Suisse bâcher 01.
2 citations
Géolinguistique
Histoire
Francophonie
VedetteDéfinition
bâcher (v. intrans.) [API]

Cesser son activité, s'arrêter.

Allez, c'est l'heure, on bâche!

[État des données: avancé]
Variante(s) phonétique(s)
[API] 
Citation(s)Référence(s)
Il arriva juste au moment où ceux-ci enlevaient leurs vêtements de travail. / – On bâche! dit Croset. C'est l'heure. / – Pas tout à fait, objecta Sébastien, c'est moins dix. 1975, A.-L. Chappuis, L'Enfant d'une autre, p. 65.

[littérature]
Au printemps, les W. bâchent et vendent leurs biens. Les annonces devant attirer la foule, ils demandent au Jean-Lou [...] d'apporter l'aide policière pour canaliser les acheteurs. 1997, Le Rai-Tiai-Tiai aidjolat [journal de carnaval, JU Ajoie], nº 18, p. 7.
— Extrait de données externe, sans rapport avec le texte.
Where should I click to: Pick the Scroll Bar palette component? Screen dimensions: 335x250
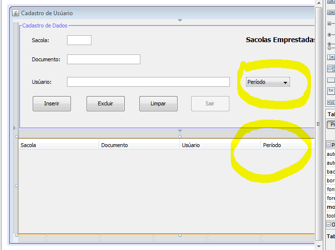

[presse, journaux, périodiques]
Répartition
  • s01 - Suisse romande
Origine
Innovation sémantique à partir du français populaire ou argotique.
Historique
Extensions sémantiques à partir du sens «se coucher» (1921, argot militaire suisse romand, v. GPSR 2, 183b), lui-même emploi métaphorique du sens général «couvrir avec une bâche» (frm. dp. 1741, v. FEW 1, 267b, bascauda IV 6; SR, v. GPSR ibid.), le drap dont on se couvre étant comparé à une forte toile. Voir encore Francophonie. — FEW 1, 267b, bascauda; CollinetPontarlier 1925; GPSR 2, 183b s.v. bâcher; TLF 3, 1191 s.v. bâcher 1; GR dp. 1985; DSR 1999.
Étymon du FEW
bascauda
Français de référence
Équivalent(s)
s'arrêter., v. pron.
Francophonie
Commentaire(s) intrazone
FRANCE: Anjou se bâcher «se mettre au lit» (FEW 1,. IV 4), Paris se bâcher «se coucher» (ibid. IV 6; TLF; GR); cf. encore le dérivé vendôm. sans débâcher «sans s'arrêter» (FEW ibid.). G. Collinet glose par «payer» le verbe bâcher dans cet exemple du français régional de Pontarlier : «Tu n'as plus qu'à bâcher!».